• **Supplied entries**
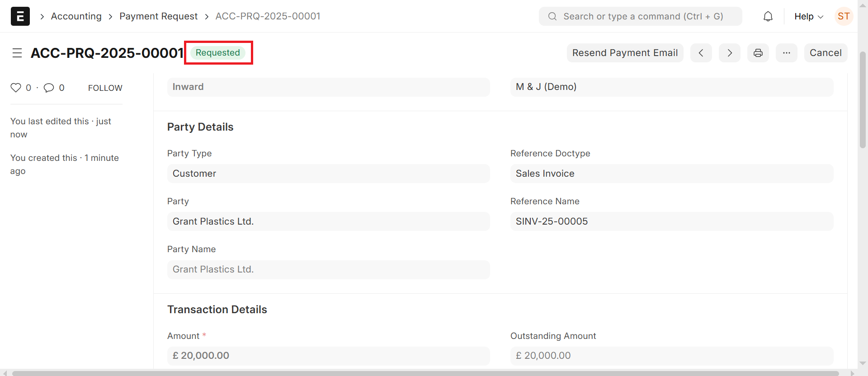Click the horizontal scrollbar at the bottom
The image size is (868, 376).
point(425,373)
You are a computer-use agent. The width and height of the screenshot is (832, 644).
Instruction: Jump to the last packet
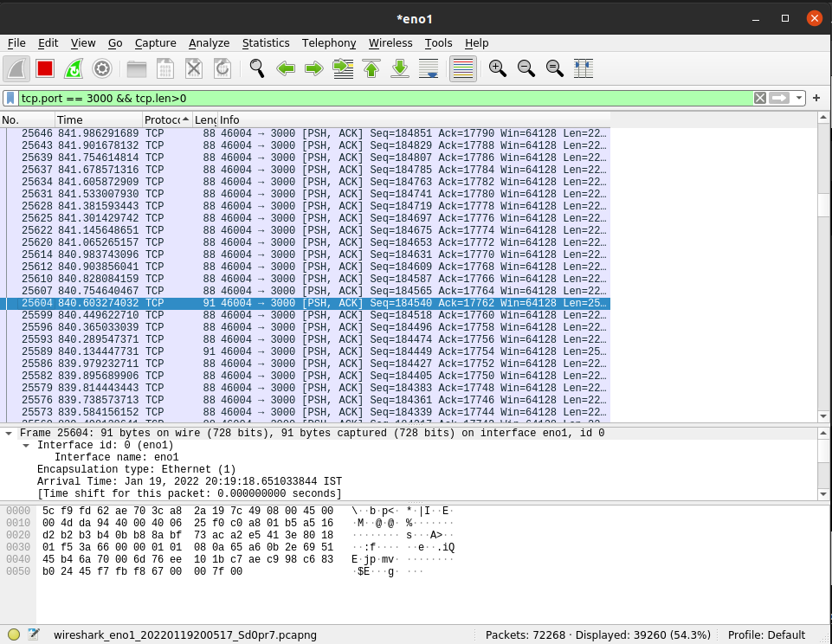[x=400, y=68]

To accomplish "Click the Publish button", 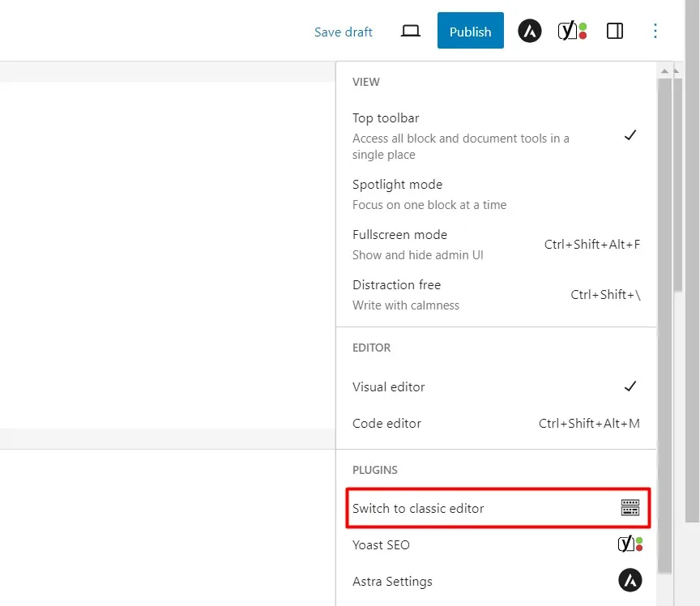I will pos(471,30).
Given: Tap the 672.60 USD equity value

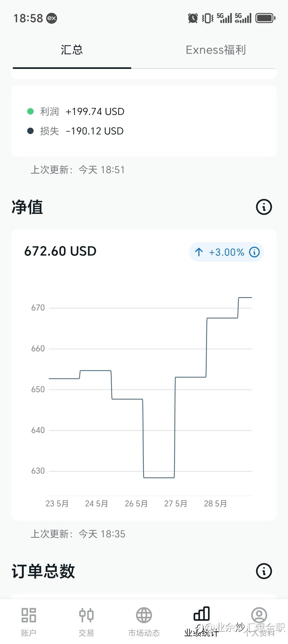Looking at the screenshot, I should point(60,251).
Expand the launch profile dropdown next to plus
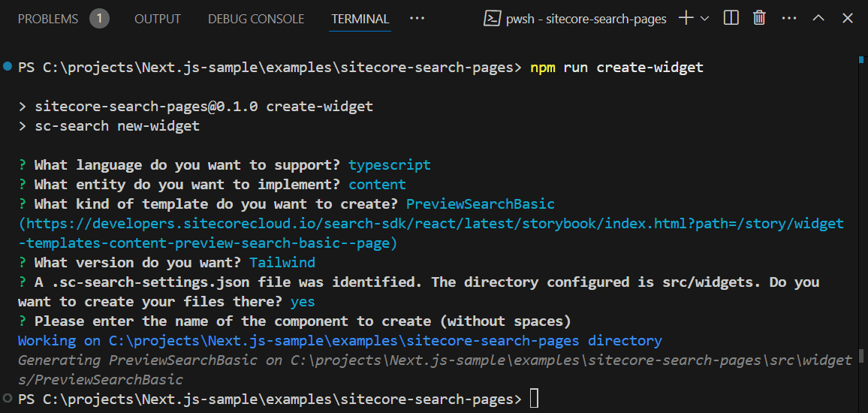 (x=704, y=18)
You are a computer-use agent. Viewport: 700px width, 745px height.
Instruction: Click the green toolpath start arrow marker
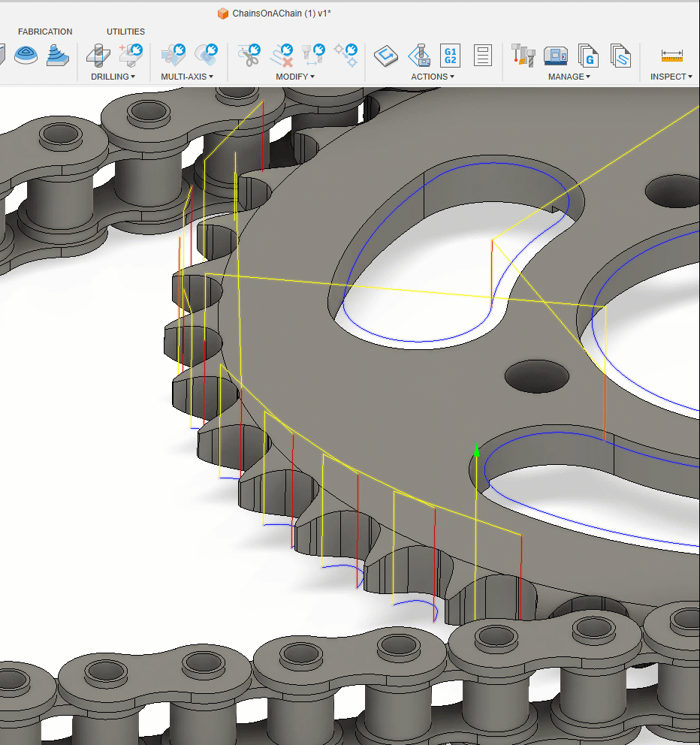tap(476, 451)
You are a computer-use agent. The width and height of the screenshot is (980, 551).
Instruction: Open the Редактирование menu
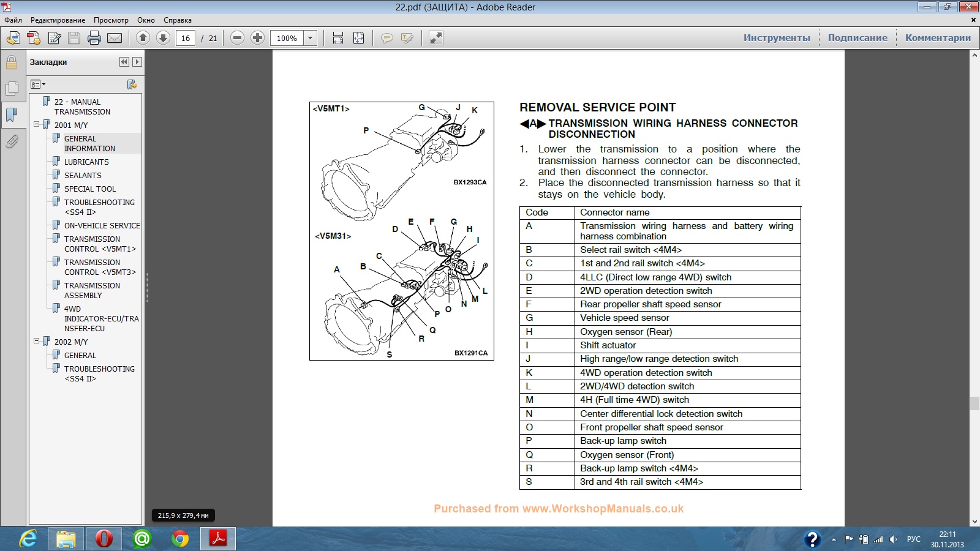point(58,20)
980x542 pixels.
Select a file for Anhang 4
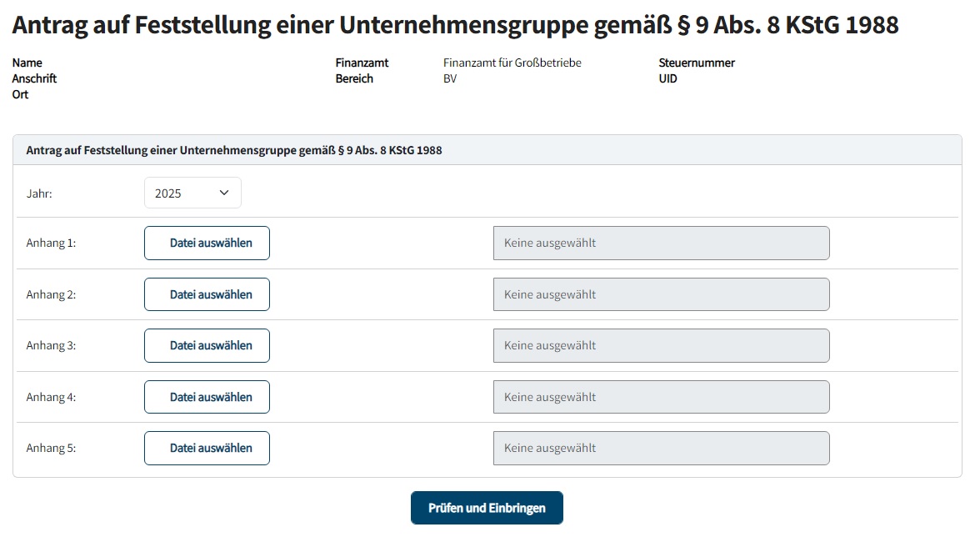(x=207, y=397)
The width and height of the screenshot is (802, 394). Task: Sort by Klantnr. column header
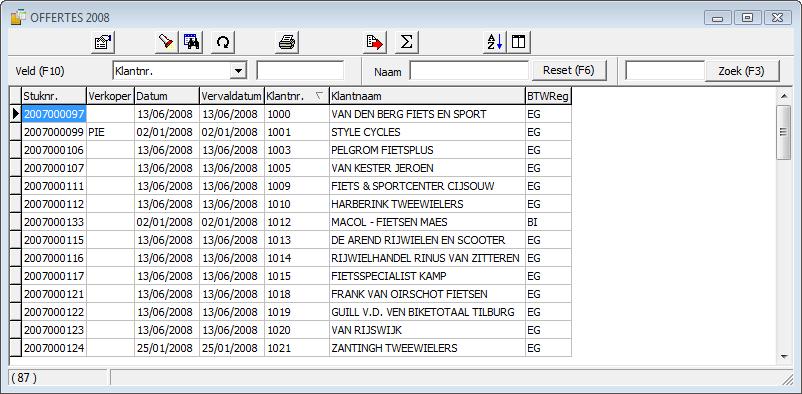(x=297, y=96)
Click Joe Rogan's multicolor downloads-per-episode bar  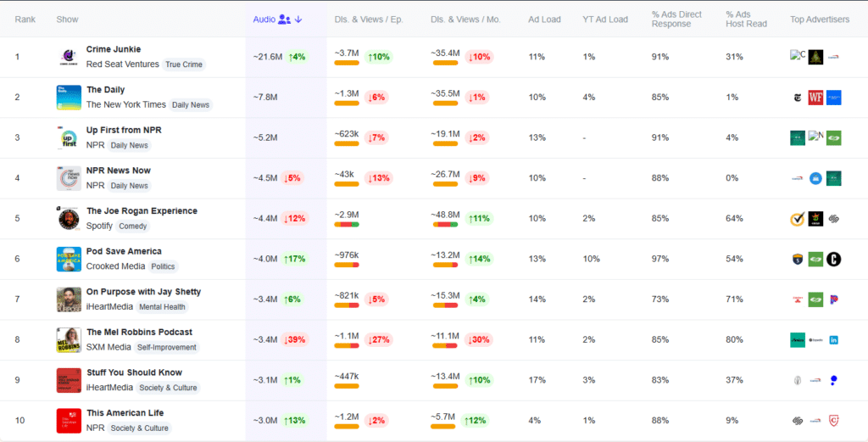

• **Prompt**
Copy from the entries above each line in which the string "computer" can be found.

• **Expected answer**
You are a computer-use agent. The width and height of the screenshot is (832, 644).
You are a computer-use agent. Viewport: 700px width, 745px height.
You are a computer-use agent. The width and height of the screenshot is (980, 551).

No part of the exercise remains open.